◆ **PROBLEM REQUIREMENTS**: Set down the lines that begin at the top of the records and end with the line containing "Expand the Download", and drop every picture.

____ RECORDS PROVIDED

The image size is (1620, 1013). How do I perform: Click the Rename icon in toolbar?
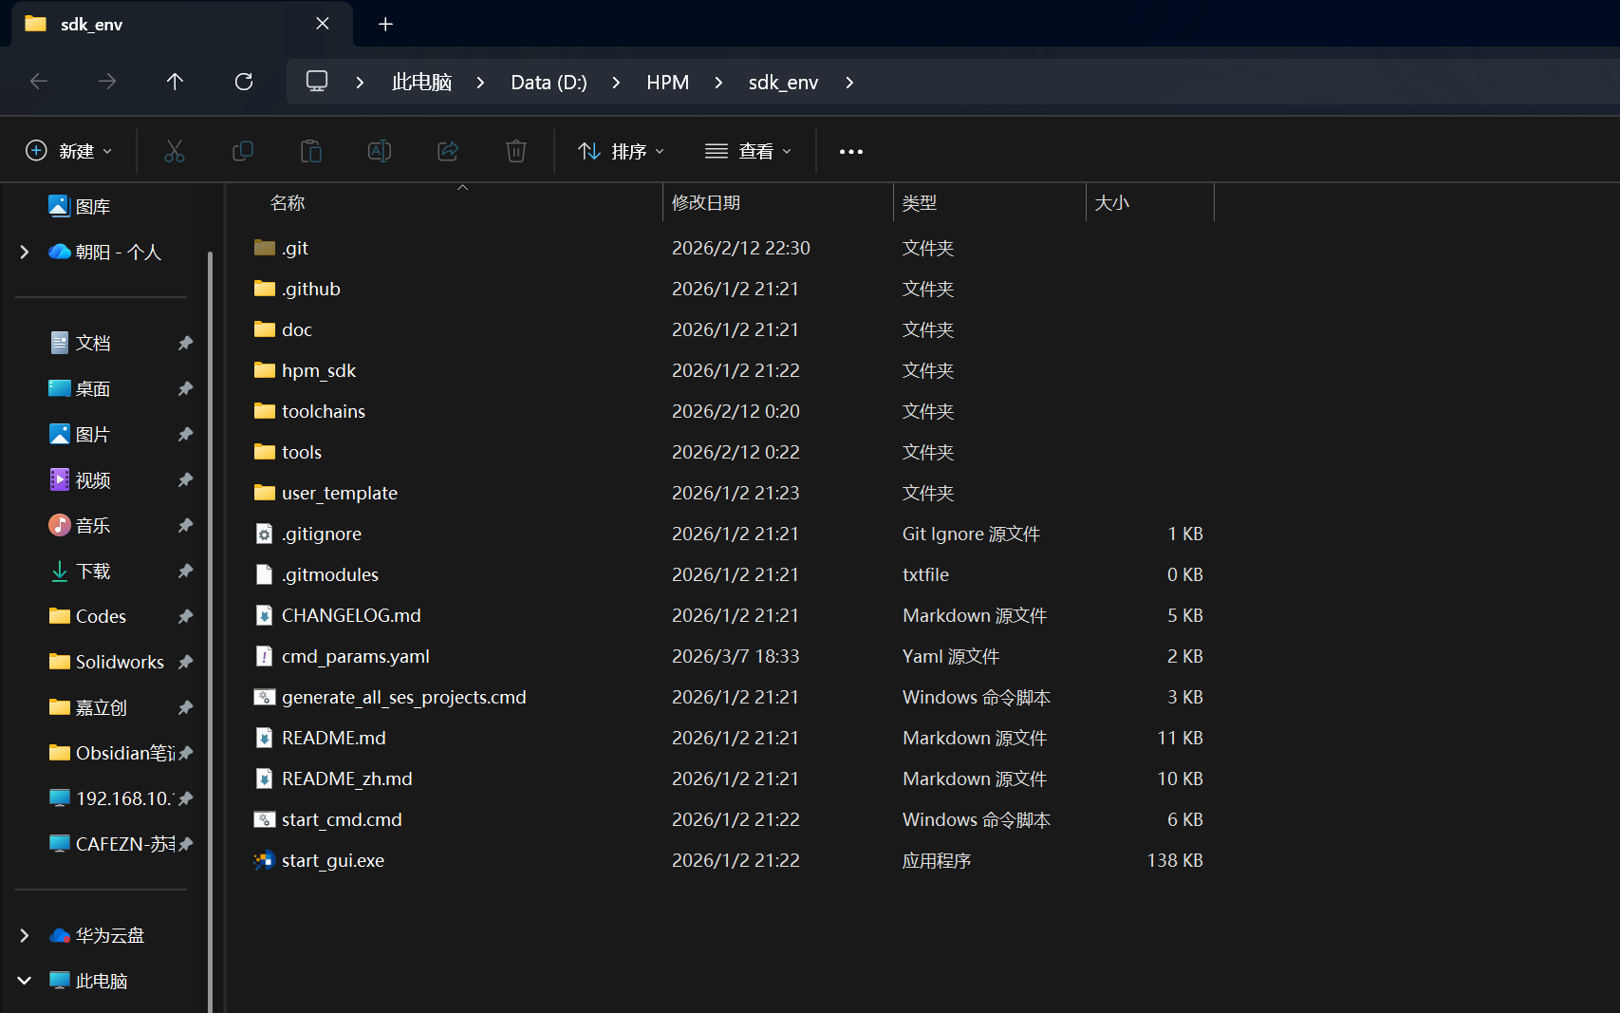pos(380,151)
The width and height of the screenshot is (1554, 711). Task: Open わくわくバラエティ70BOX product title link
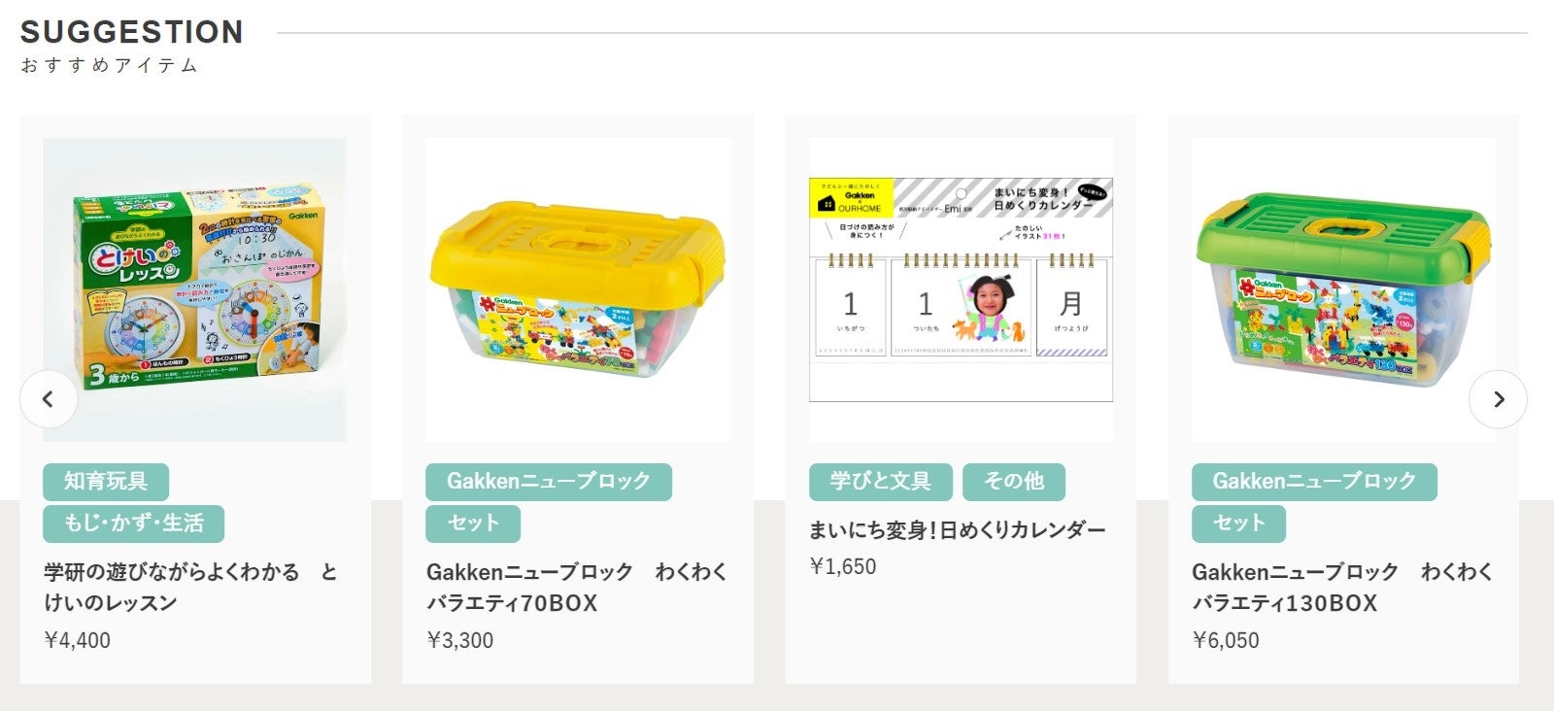(x=576, y=587)
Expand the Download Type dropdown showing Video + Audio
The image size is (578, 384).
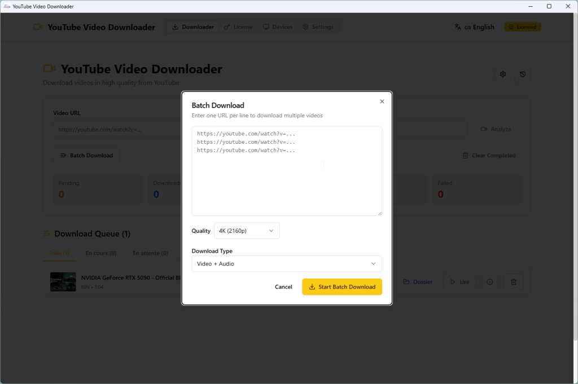(287, 263)
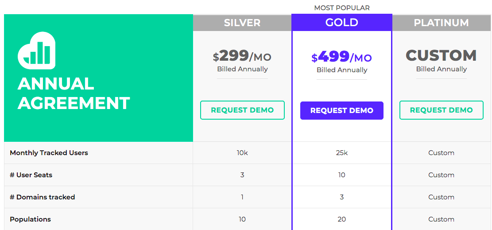This screenshot has height=230, width=492.
Task: Click the Populations row label
Action: coord(30,219)

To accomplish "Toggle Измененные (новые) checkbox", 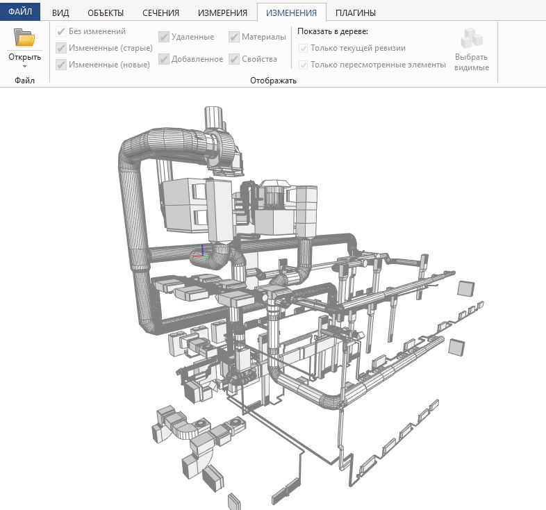I will (x=62, y=65).
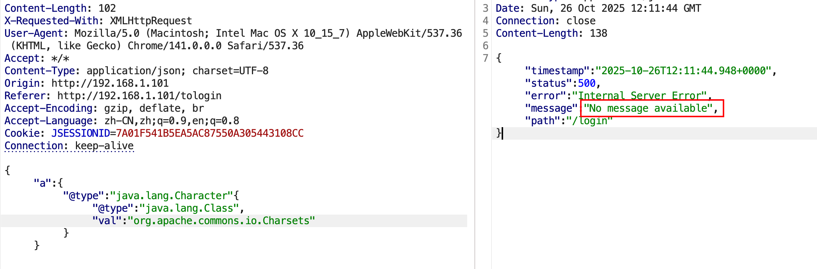
Task: Click the Connection keep-alive header
Action: coord(69,146)
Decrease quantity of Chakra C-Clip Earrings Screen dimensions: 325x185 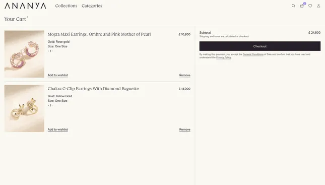point(48,105)
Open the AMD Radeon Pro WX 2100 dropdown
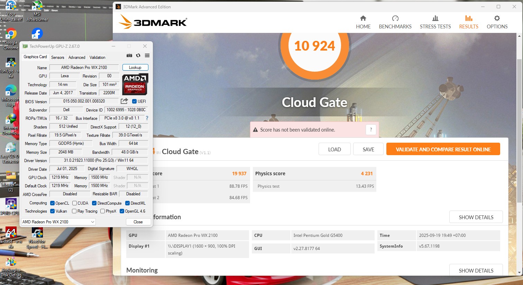The height and width of the screenshot is (285, 523). [x=58, y=222]
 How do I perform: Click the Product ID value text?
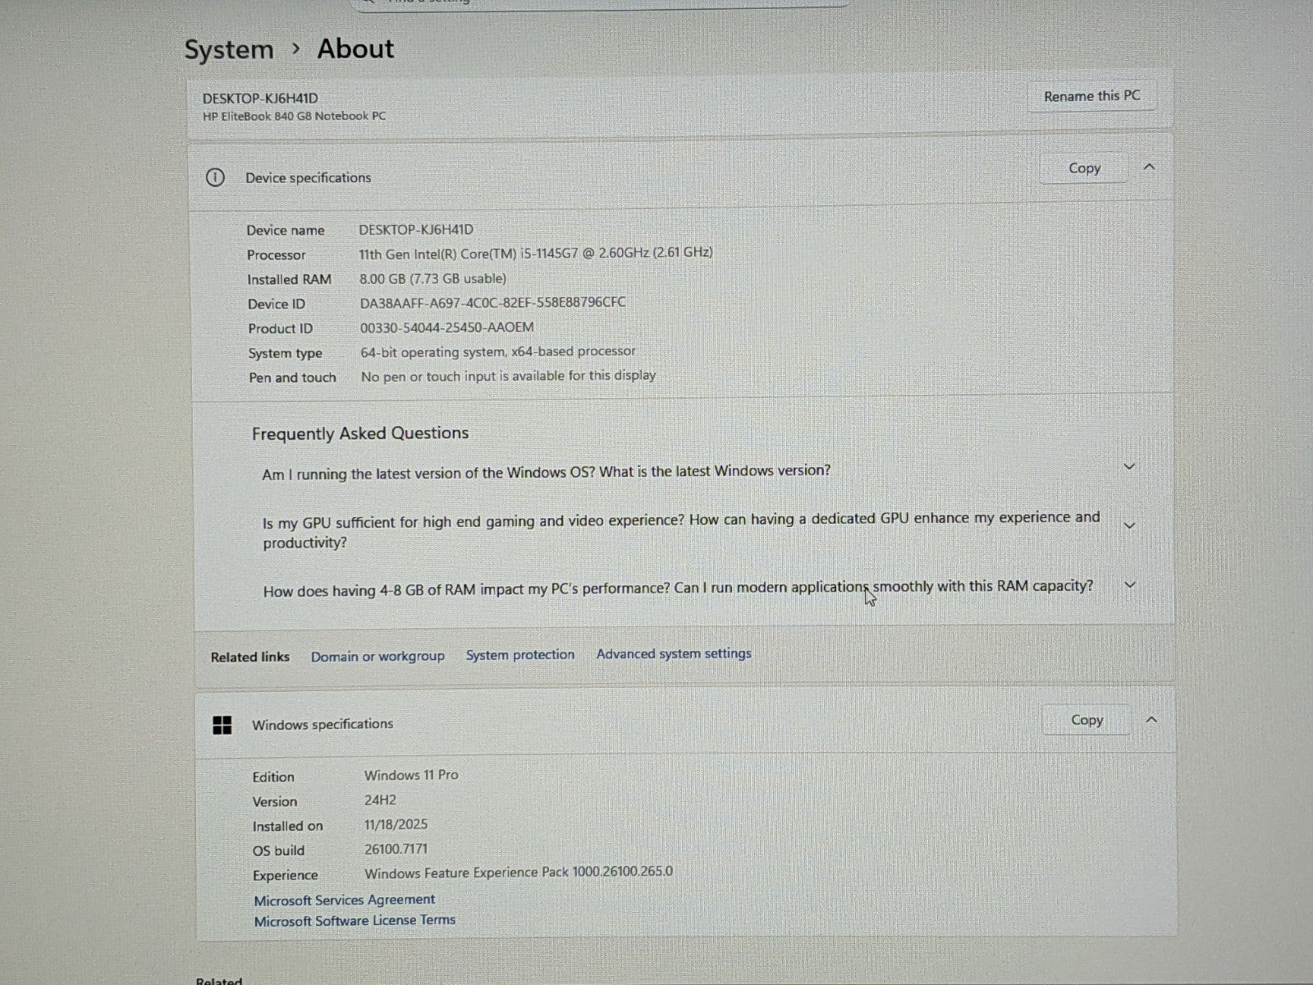446,328
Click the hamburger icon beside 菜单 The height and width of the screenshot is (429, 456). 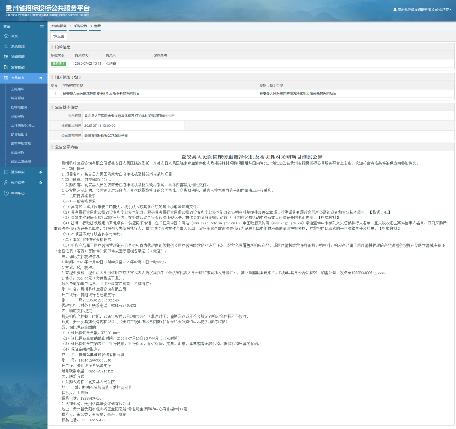(x=42, y=27)
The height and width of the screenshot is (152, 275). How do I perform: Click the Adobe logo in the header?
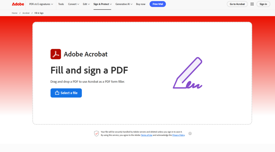tap(18, 4)
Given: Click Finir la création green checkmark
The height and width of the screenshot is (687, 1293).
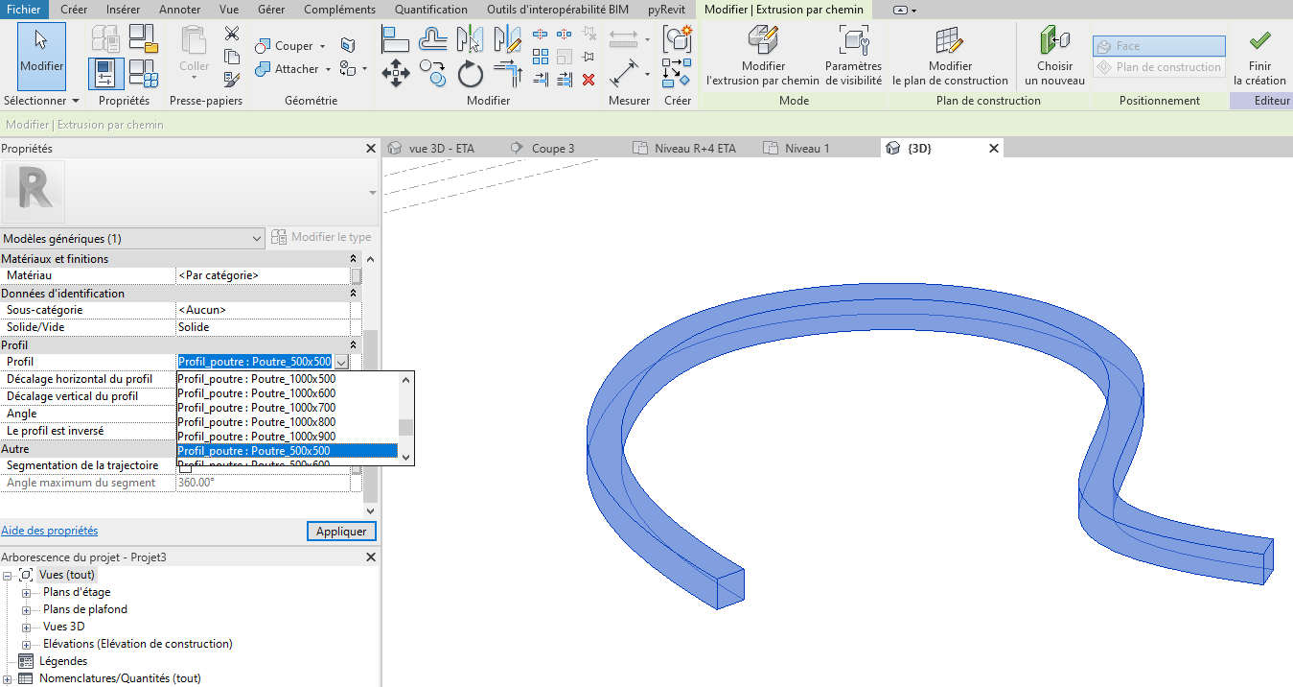Looking at the screenshot, I should tap(1259, 56).
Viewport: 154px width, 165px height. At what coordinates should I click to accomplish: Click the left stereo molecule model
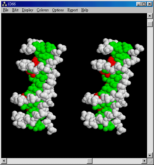point(38,86)

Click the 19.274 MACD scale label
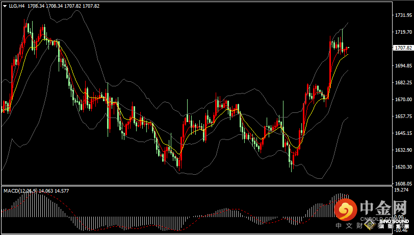click(401, 190)
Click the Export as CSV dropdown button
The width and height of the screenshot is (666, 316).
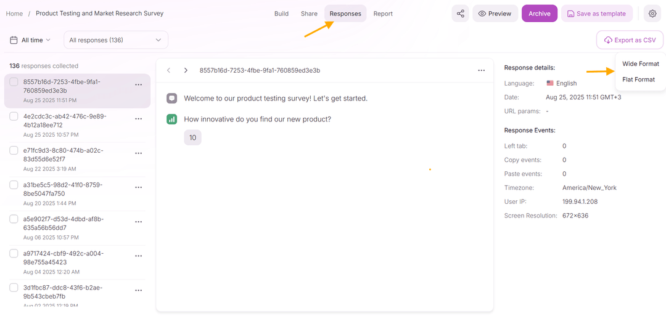coord(630,40)
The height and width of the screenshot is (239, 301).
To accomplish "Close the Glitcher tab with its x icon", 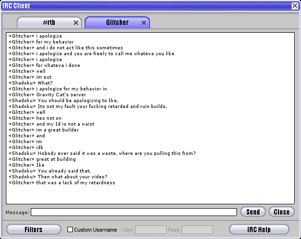I will click(144, 23).
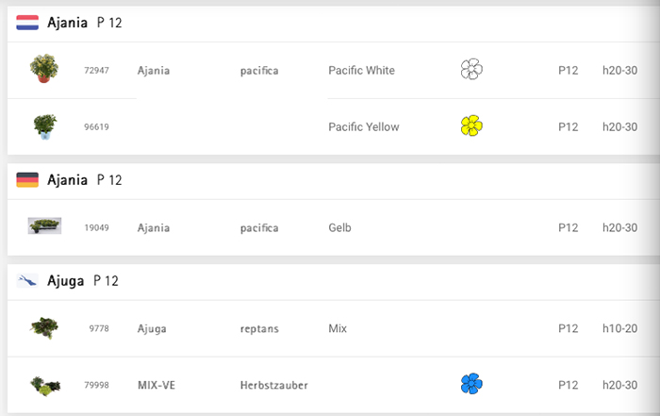Select the white flower color icon

(x=471, y=69)
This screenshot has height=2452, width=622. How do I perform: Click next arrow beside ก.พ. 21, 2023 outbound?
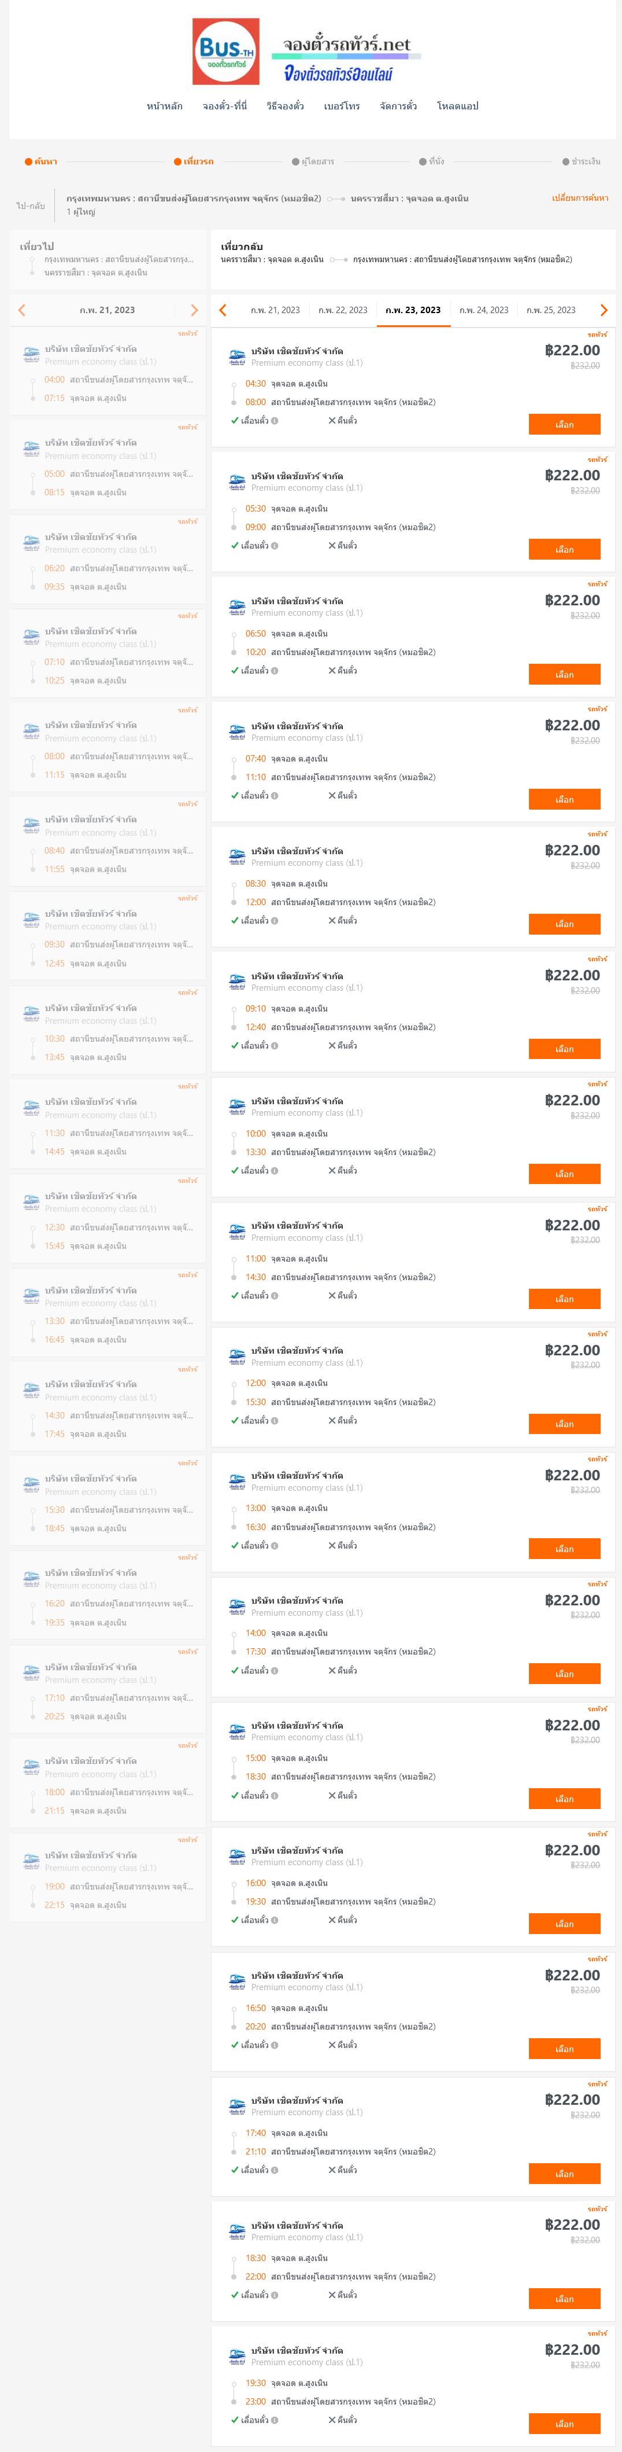[x=194, y=310]
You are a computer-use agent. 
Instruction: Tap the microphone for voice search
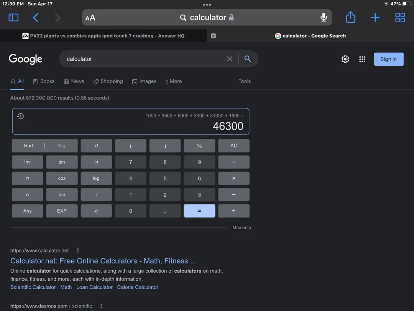click(x=324, y=17)
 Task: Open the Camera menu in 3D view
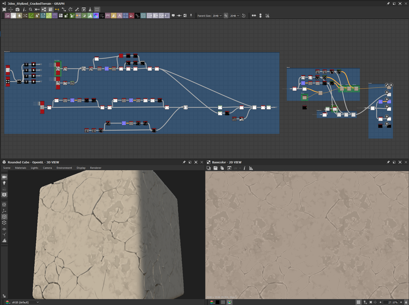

________

◆ **OUTPUT OF THE TASK**:
The image size is (1620, 1013). How do I perform: Click the Rename icon in toolbar?
pos(380,151)
The width and height of the screenshot is (1554, 711). Task: Open わくわくバラエティ70BOX product title link
(x=576, y=587)
Expand the Download Type dropdown showing Video + Audio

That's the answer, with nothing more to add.